Improved proteolytic digestion under high pressure cycling: rapid digestion with improved sensitivity and sequence coverage.

摘要

Our data strongly suggest that use of pressure cycling technology (PCT) increases the recovery of observed peptides and improves sequence coverage, while also reducing sample preparation time. The effects of pressure cycling on trypsin proteolysis are, in part, substrate protein-specific, and can result in significant improvements in digestion and quantitative recovery of peptides from difficult-to-digest proteins that may be underrepresented in samples prepared using traditional workflows. Digestion of model proteins with trypsin for 90 minutes under pressure cycling conditions at 20,000psi shows significantly increased signal intensity and improved sequence coverage, compared to controls incubated for 90 minutes at ambient pressure.
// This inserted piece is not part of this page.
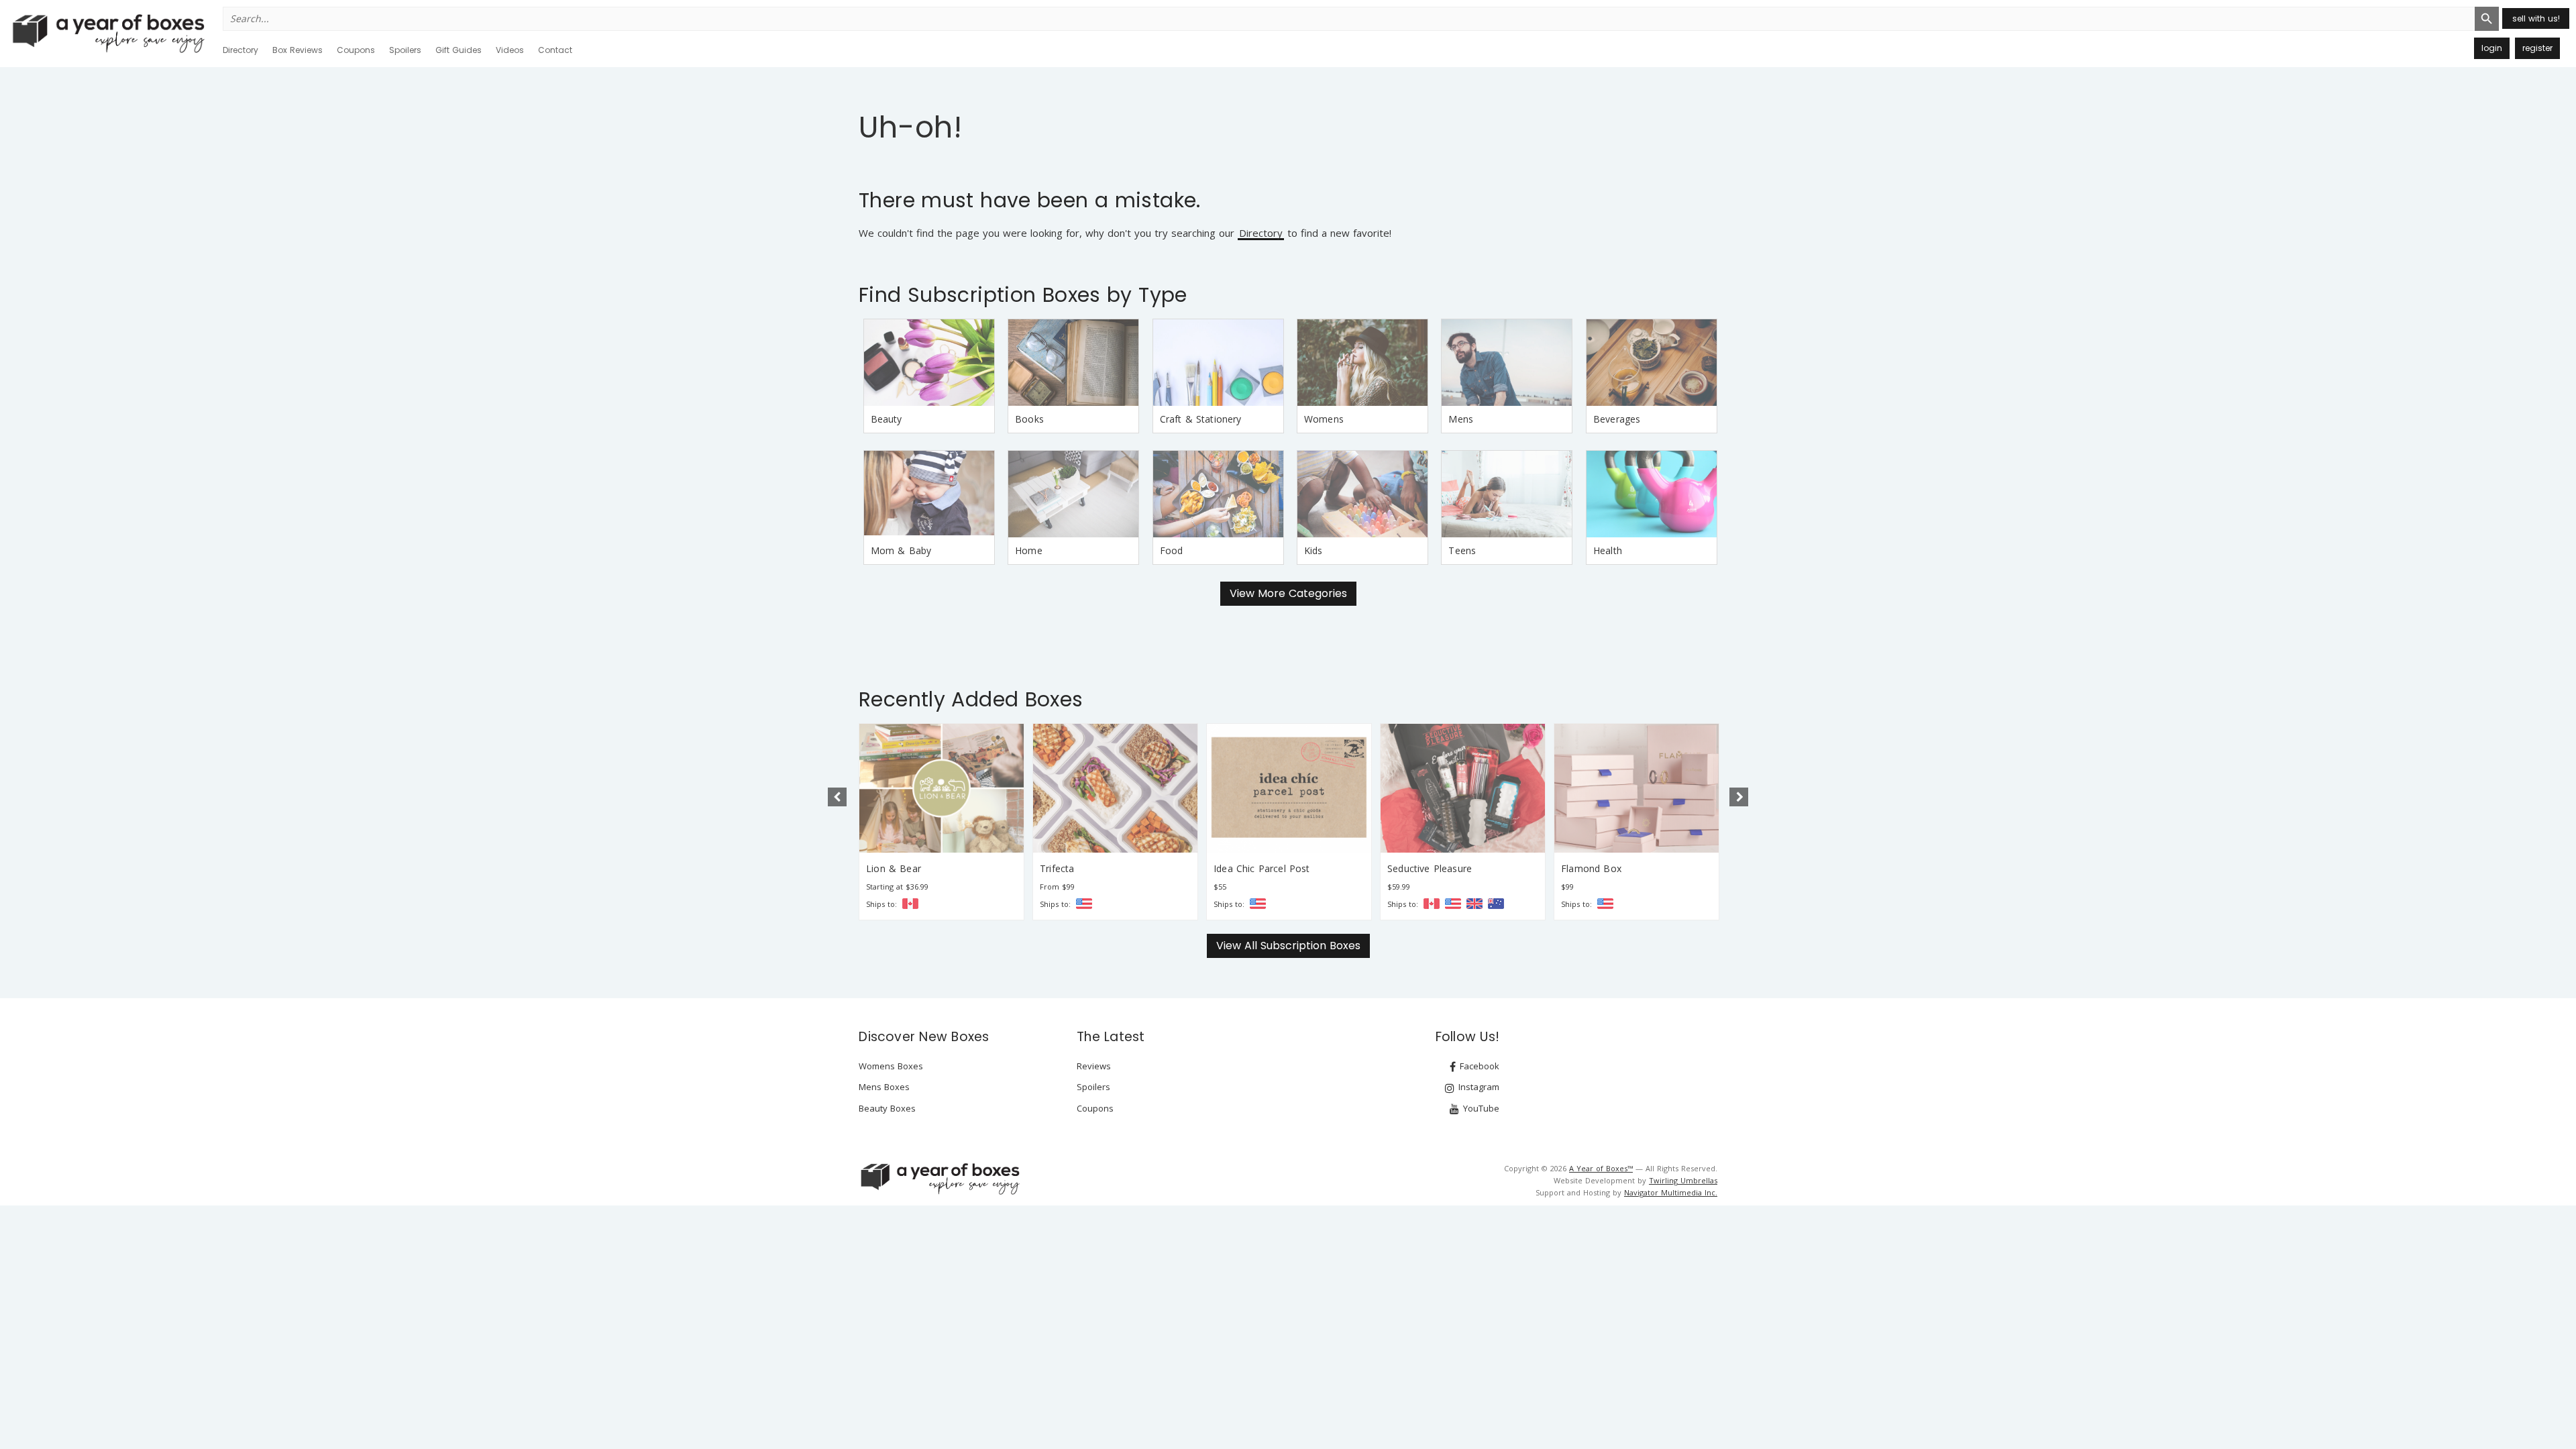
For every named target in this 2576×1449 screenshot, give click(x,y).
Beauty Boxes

The improved digestion in PCT-treated samples is evident in samples prepared in 50mM ammonium bicarbonate with or without the addition of acid-labile detergent (0.05% RapiGest). Addition of 10% n-Propanol serves to further improve the PCT digest without compromising trypsin specificity. Pressure-accelerated digestion with trypsin alone was comparable to, or better than, sequential digestion with lys-C and trypsin, suggesting that under the conditions used here (PCT, urea-free buffer, model proteins), trypsin alone is sufficient for optimal digestion. However, it is likely that for samples in urea-containing lysis buffers, the benefit of including a lys-C step may be significant, as this enzyme is far more active in urea than is trypsin. In addition, we show that PCT can be used to accelerate the specific activity of other enzymes, including chymotrypsin, Lys-C, Glu-C, and Tryp-N without compromising enzyme specificity. Pressure Cycling has previously been shown not to cause an increase in non-specific chemical modifications of proteins such as methionine oxidation and asparagine or glutamine deamidation, which, combined with the specificity results presented here, strongly suggests that there are few, if any, drawbacks to incorporating PCT into current Proteomics workflows.